- HOW TO COMPLETE THIS TASK: Every line below that holds "target" must be copied.

#### SOURCE RECORDS

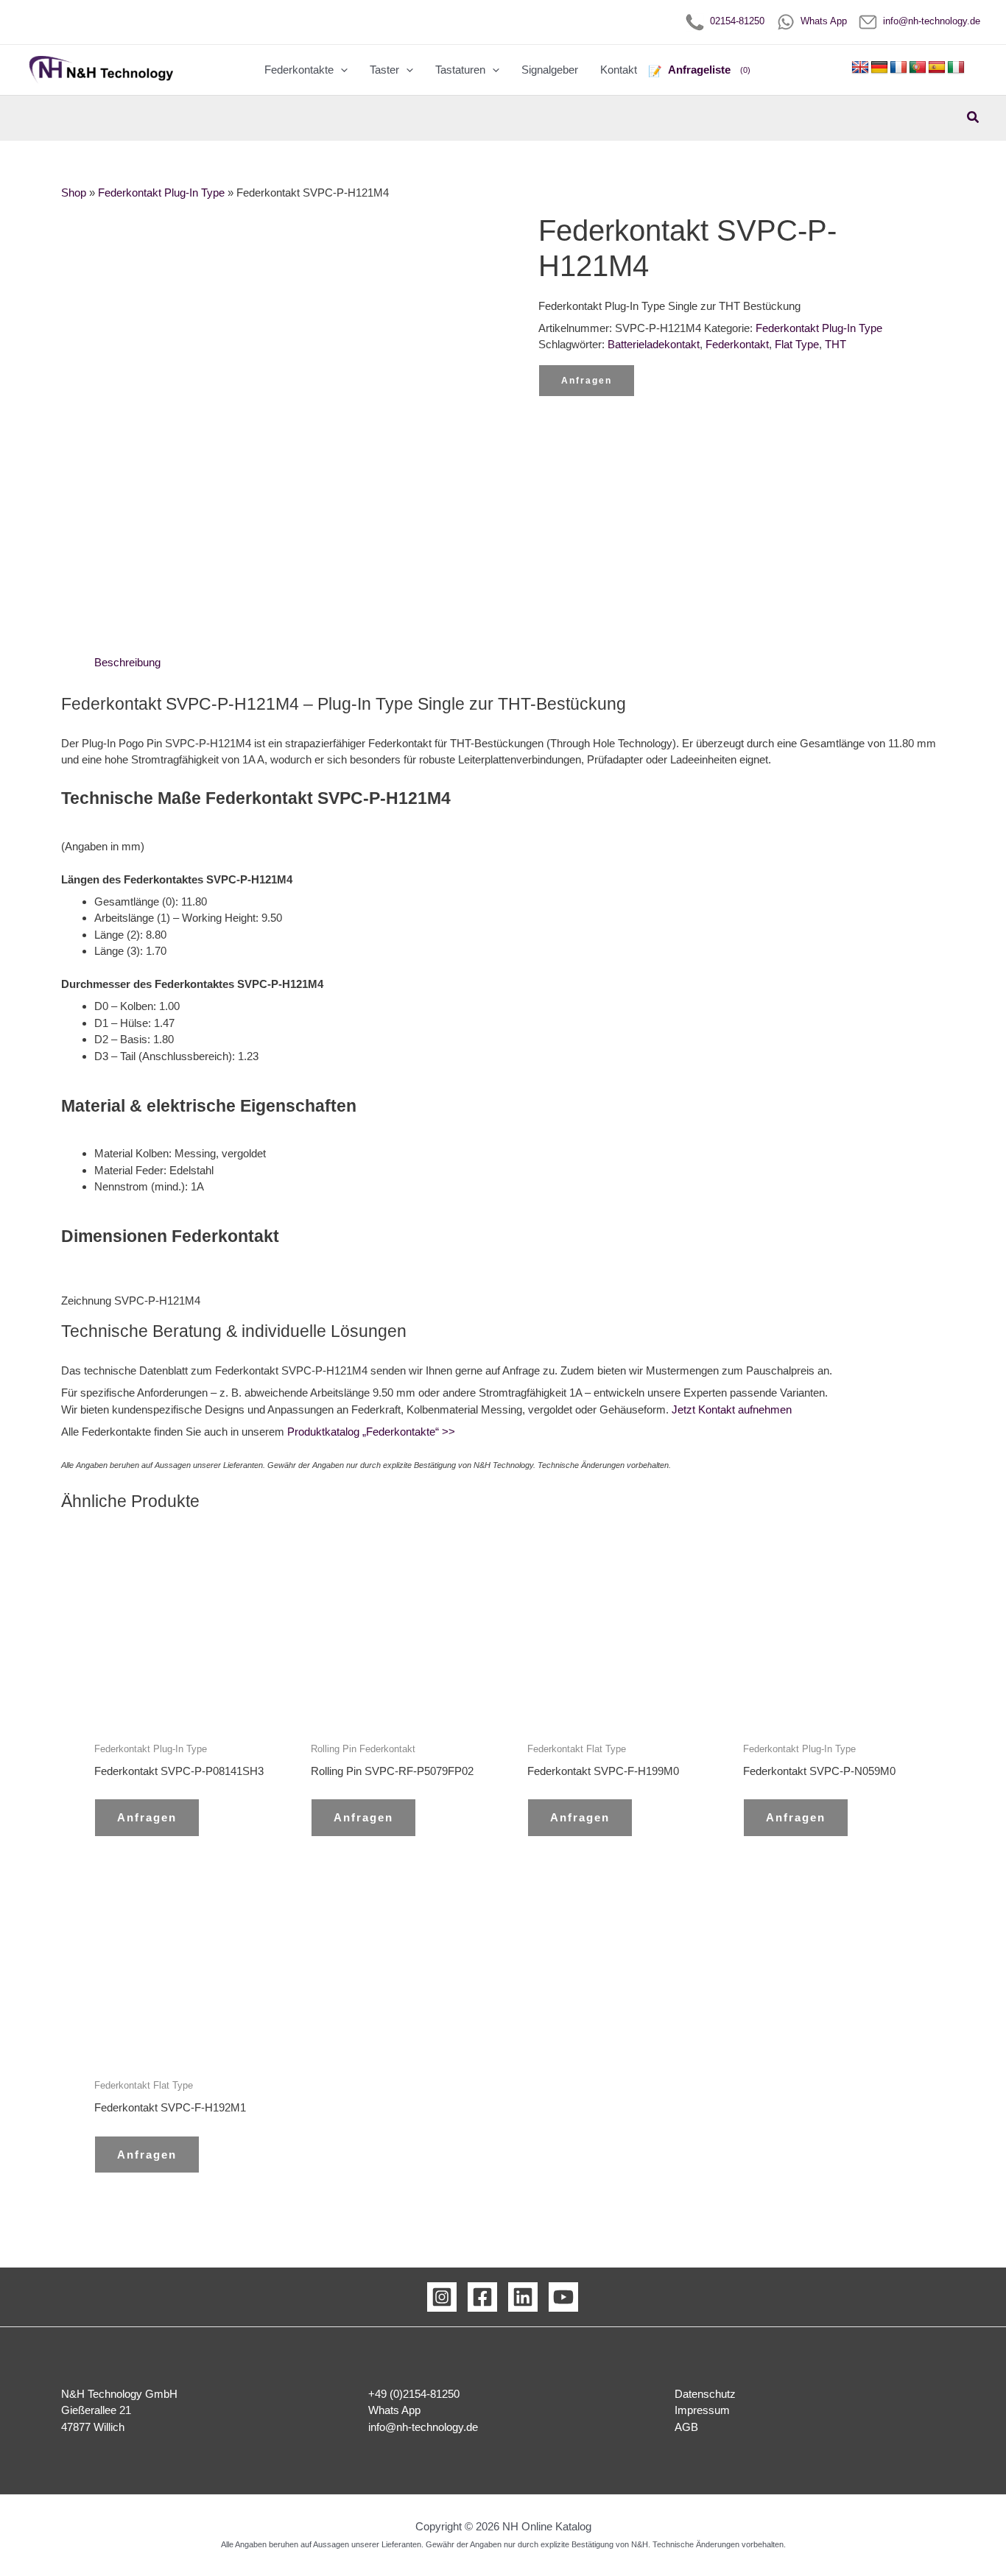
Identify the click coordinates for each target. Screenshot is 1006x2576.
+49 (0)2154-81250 (414, 2394)
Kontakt (618, 69)
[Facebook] (482, 2297)
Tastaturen (460, 69)
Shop (73, 192)
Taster (384, 69)
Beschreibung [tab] (127, 662)
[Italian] (956, 67)
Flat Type (797, 344)
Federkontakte (299, 69)
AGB (686, 2427)
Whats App (821, 21)
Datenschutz (705, 2394)
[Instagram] (442, 2297)
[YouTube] (563, 2297)
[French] (898, 67)
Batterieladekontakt (654, 344)
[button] (341, 70)
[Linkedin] (523, 2297)
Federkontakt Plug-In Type (161, 192)
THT (835, 344)
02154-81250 (734, 21)
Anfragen (586, 380)
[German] (879, 67)
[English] (860, 67)
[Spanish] (937, 67)
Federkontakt (737, 344)
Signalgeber (549, 69)
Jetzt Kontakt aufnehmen (732, 1409)
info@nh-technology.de (928, 21)
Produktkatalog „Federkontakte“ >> (369, 1431)
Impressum (702, 2410)
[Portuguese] (917, 67)
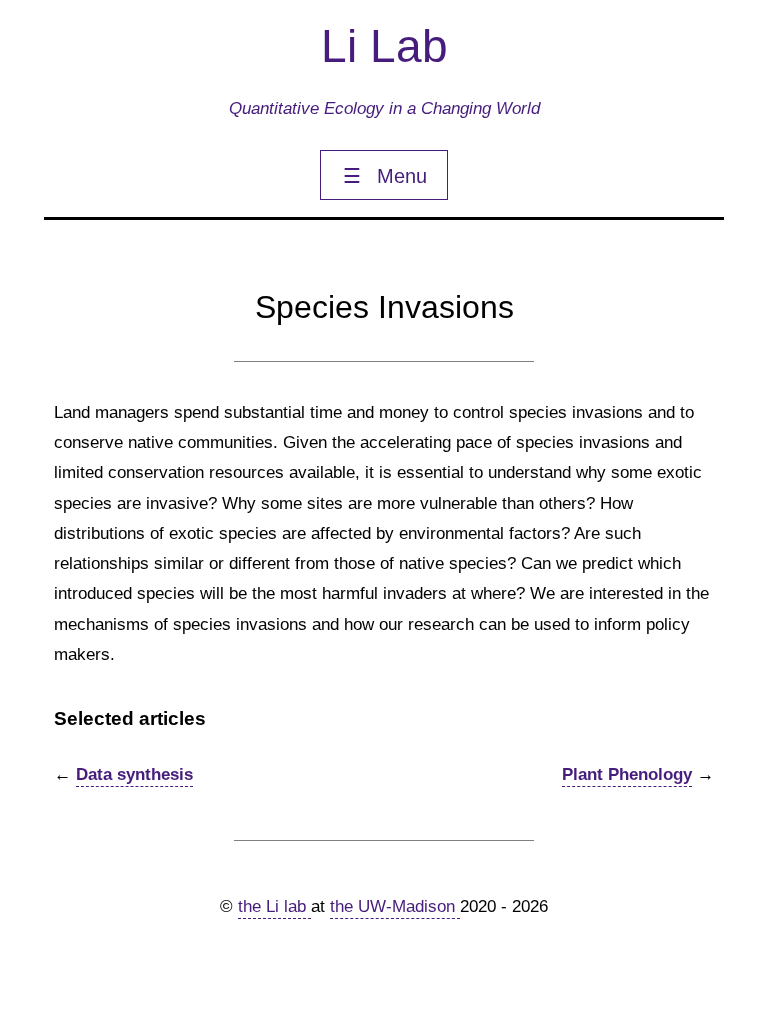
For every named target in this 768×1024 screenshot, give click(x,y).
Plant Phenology (627, 774)
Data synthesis (134, 774)
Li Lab (384, 46)
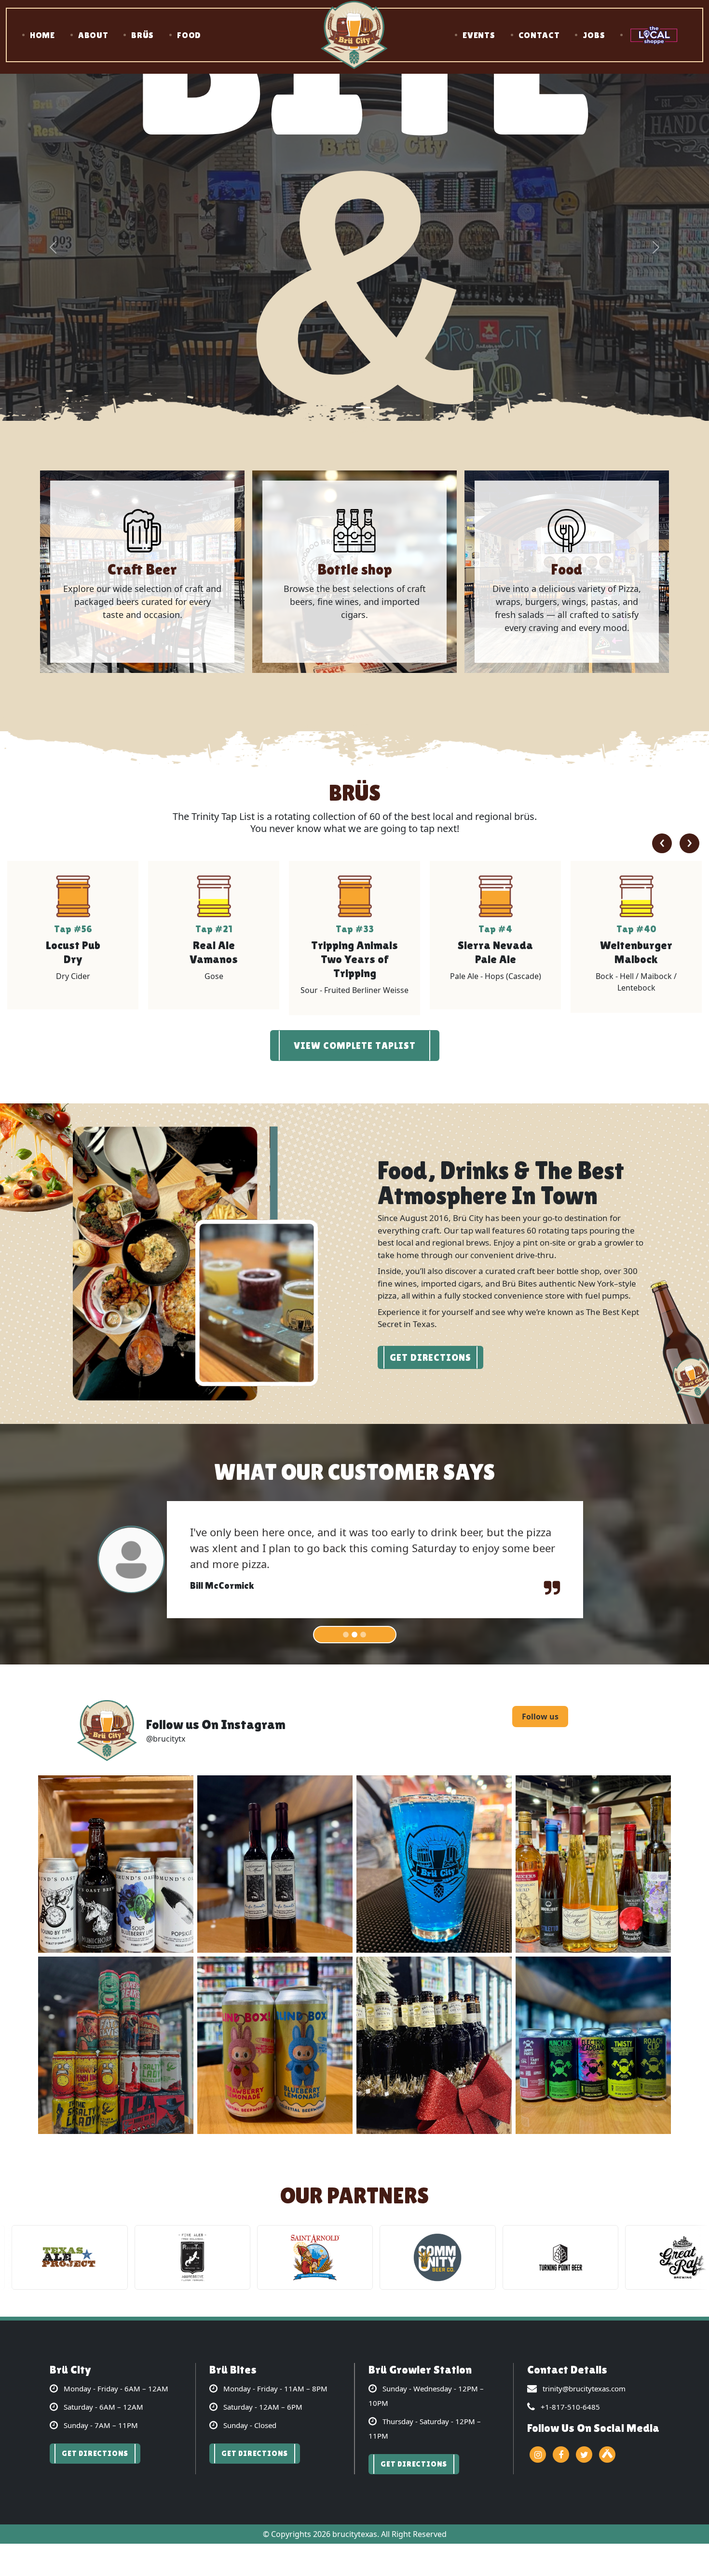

########

- RESPONSE TO THIS TASK:
Identify the click coordinates for each target. Screenshot is 1006x2576.
For every named target in this 768×1024 screenshot, give click(x,y).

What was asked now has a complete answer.